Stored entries
*****

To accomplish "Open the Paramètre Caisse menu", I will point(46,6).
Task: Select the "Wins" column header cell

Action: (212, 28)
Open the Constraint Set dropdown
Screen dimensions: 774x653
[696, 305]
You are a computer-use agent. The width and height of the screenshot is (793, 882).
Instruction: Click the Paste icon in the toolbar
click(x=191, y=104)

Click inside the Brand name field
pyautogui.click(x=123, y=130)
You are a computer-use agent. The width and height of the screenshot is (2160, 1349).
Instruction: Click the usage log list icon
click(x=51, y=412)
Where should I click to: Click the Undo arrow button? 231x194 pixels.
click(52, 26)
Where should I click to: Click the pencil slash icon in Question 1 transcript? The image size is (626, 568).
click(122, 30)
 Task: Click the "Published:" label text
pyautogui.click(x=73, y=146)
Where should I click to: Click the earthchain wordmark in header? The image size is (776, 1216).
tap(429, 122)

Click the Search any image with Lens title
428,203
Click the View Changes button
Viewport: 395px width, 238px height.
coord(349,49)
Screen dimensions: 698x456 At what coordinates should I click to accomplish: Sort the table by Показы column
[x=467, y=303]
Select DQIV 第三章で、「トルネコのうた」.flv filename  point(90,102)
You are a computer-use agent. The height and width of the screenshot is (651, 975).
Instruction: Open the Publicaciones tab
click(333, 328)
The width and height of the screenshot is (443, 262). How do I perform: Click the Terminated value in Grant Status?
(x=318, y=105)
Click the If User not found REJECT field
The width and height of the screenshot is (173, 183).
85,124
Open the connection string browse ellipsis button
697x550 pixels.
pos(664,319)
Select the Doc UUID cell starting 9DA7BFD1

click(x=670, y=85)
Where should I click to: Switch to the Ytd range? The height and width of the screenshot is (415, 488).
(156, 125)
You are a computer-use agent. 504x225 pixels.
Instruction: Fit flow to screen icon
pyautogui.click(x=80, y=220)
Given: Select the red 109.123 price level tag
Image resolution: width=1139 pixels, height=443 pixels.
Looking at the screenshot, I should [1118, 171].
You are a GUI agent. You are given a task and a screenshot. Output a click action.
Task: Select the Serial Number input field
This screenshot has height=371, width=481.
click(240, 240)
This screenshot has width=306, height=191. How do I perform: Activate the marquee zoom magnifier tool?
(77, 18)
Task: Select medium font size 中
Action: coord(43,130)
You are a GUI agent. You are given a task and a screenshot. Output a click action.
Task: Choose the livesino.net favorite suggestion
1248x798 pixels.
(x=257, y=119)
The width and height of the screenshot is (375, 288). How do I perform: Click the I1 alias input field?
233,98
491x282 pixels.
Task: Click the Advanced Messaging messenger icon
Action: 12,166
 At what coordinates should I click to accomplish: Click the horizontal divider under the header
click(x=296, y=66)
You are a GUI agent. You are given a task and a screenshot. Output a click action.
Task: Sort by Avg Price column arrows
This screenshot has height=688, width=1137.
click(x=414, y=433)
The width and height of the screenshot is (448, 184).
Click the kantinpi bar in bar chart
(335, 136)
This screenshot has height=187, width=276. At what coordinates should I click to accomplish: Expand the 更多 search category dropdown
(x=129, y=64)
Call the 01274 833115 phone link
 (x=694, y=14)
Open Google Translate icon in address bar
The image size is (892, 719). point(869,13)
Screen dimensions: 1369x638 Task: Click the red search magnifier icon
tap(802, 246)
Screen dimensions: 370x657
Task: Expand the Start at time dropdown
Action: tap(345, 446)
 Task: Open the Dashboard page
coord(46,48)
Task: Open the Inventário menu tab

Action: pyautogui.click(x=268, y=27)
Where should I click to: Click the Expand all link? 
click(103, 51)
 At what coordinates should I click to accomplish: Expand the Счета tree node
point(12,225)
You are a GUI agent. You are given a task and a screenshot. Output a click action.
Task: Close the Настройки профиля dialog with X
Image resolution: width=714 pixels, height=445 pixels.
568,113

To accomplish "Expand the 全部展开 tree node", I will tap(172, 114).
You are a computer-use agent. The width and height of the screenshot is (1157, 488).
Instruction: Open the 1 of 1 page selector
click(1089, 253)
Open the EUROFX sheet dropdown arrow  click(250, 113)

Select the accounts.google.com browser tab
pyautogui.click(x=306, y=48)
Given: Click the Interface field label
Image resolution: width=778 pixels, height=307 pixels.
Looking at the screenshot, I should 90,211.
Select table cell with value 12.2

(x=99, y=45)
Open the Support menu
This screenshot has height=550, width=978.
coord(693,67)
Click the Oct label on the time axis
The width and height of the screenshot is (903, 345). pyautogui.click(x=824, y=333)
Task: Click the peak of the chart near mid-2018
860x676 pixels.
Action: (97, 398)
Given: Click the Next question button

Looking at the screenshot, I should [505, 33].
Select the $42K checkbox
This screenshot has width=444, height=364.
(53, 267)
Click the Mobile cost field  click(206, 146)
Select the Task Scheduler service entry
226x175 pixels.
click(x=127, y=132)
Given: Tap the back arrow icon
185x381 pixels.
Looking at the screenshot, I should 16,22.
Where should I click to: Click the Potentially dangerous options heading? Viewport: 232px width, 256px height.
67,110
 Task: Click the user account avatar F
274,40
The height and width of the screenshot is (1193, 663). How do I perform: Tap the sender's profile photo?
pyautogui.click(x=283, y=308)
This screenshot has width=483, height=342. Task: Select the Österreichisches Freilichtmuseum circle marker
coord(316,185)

*****

Return the records in full. Omit nothing.

To accomplish "Open the Paramètre Caisse menu", I will point(46,6).
Task: Select the "Wins" column header cell

Action: (212, 28)
Open the Constraint Set dropdown
Screen dimensions: 774x653
[696, 305]
You are a computer-use agent. The width and height of the screenshot is (793, 882).
Instruction: Click the Paste icon in the toolbar
click(x=191, y=104)

Click inside the Brand name field
pyautogui.click(x=123, y=130)
You are a computer-use agent. The width and height of the screenshot is (2160, 1349).
Instruction: Click the usage log list icon
click(x=51, y=412)
Where should I click to: Click the Undo arrow button? 231x194 pixels.
click(52, 26)
Where should I click to: Click the pencil slash icon in Question 1 transcript? The image size is (626, 568).
click(122, 30)
 Task: Click the "Published:" label text
pyautogui.click(x=73, y=146)
Where should I click to: Click the earthchain wordmark in header? The image size is (776, 1216).
tap(429, 122)

Click the Search any image with Lens title
428,203
Click the View Changes button
Viewport: 395px width, 238px height.
coord(349,49)
Screen dimensions: 698x456 At what coordinates should I click to accomplish: Sort the table by Показы column
[x=467, y=303]
Select DQIV 第三章で、「トルネコのうた」.flv filename  point(90,102)
You are a computer-use agent. The height and width of the screenshot is (651, 975).
Instruction: Open the Publicaciones tab
click(333, 328)
The width and height of the screenshot is (443, 262). How do I perform: Click the Terminated value in Grant Status?
(x=318, y=105)
Click the If User not found REJECT field
The width and height of the screenshot is (173, 183).
85,124
Open the connection string browse ellipsis button
697x550 pixels.
pos(664,319)
Select the Doc UUID cell starting 9DA7BFD1

click(x=670, y=85)
Where should I click to: Switch to the Ytd range? The height and width of the screenshot is (415, 488).
(156, 125)
You are a computer-use agent. 504x225 pixels.
Instruction: Fit flow to screen icon
pyautogui.click(x=80, y=220)
Given: Select the red 109.123 price level tag
Image resolution: width=1139 pixels, height=443 pixels.
Looking at the screenshot, I should [1118, 171].
You are a GUI agent. You are given a task and a screenshot. Output a click action.
Task: Select the Serial Number input field
This screenshot has height=371, width=481.
click(240, 240)
This screenshot has width=306, height=191. How do I perform: Activate the marquee zoom magnifier tool?
(77, 18)
Task: Select medium font size 中
Action: coord(43,130)
You are a GUI agent. You are given a task and a screenshot. Output a click action.
Task: Choose the livesino.net favorite suggestion
1248x798 pixels.
(x=257, y=119)
The width and height of the screenshot is (375, 288). How do I perform: Click the I1 alias input field?
233,98
491x282 pixels.
Task: Click the Advanced Messaging messenger icon
Action: 12,166
 At what coordinates should I click to accomplish: Click the horizontal divider under the header
click(x=296, y=66)
You are a GUI agent. You are given a task and a screenshot. Output a click action.
Task: Sort by Avg Price column arrows
This screenshot has height=688, width=1137.
click(x=414, y=433)
The width and height of the screenshot is (448, 184).
Click the kantinpi bar in bar chart
(335, 136)
This screenshot has height=187, width=276. At what coordinates should I click to accomplish: Expand the 更多 search category dropdown
(x=129, y=64)
Call the 01274 833115 phone link
 (x=694, y=14)
Open Google Translate icon in address bar
The image size is (892, 719). point(869,13)
Screen dimensions: 1369x638 Task: Click the red search magnifier icon
tap(802, 246)
Screen dimensions: 370x657
Task: Expand the Start at time dropdown
Action: tap(345, 446)
 Task: Open the Dashboard page
coord(46,48)
Task: Open the Inventário menu tab

Action: pyautogui.click(x=268, y=27)
Where should I click to: Click the Expand all link? 
click(103, 51)
 At what coordinates should I click to accomplish: Expand the Счета tree node
point(12,225)
You are a GUI agent. You are given a task and a screenshot. Output a click action.
Task: Close the Настройки профиля dialog with X
Image resolution: width=714 pixels, height=445 pixels.
568,113

To accomplish "Expand the 全部展开 tree node", I will tap(172, 114).
You are a computer-use agent. The width and height of the screenshot is (1157, 488).
Instruction: Open the 1 of 1 page selector
click(1089, 253)
Open the EUROFX sheet dropdown arrow  click(250, 113)

Select the accounts.google.com browser tab
pyautogui.click(x=306, y=48)
Given: Click the Interface field label
Image resolution: width=778 pixels, height=307 pixels.
Looking at the screenshot, I should 90,211.
Select table cell with value 12.2

(x=99, y=45)
Open the Support menu
This screenshot has height=550, width=978.
coord(693,67)
Click the Oct label on the time axis
The width and height of the screenshot is (903, 345). pyautogui.click(x=824, y=333)
Task: Click the peak of the chart near mid-2018
860x676 pixels.
Action: (97, 398)
Given: Click the Next question button

Looking at the screenshot, I should [505, 33].
Select the $42K checkbox
This screenshot has width=444, height=364.
(53, 267)
Click the Mobile cost field  click(206, 146)
Select the Task Scheduler service entry
226x175 pixels.
click(x=127, y=132)
Given: Tap the back arrow icon
185x381 pixels.
Looking at the screenshot, I should 16,22.
Where should I click to: Click the Potentially dangerous options heading? Viewport: 232px width, 256px height.
67,110
 Task: Click the user account avatar F
274,40
The height and width of the screenshot is (1193, 663). How do I perform: Tap the sender's profile photo?
pyautogui.click(x=283, y=308)
This screenshot has width=483, height=342. Task: Select the Österreichisches Freilichtmuseum circle marker
coord(316,185)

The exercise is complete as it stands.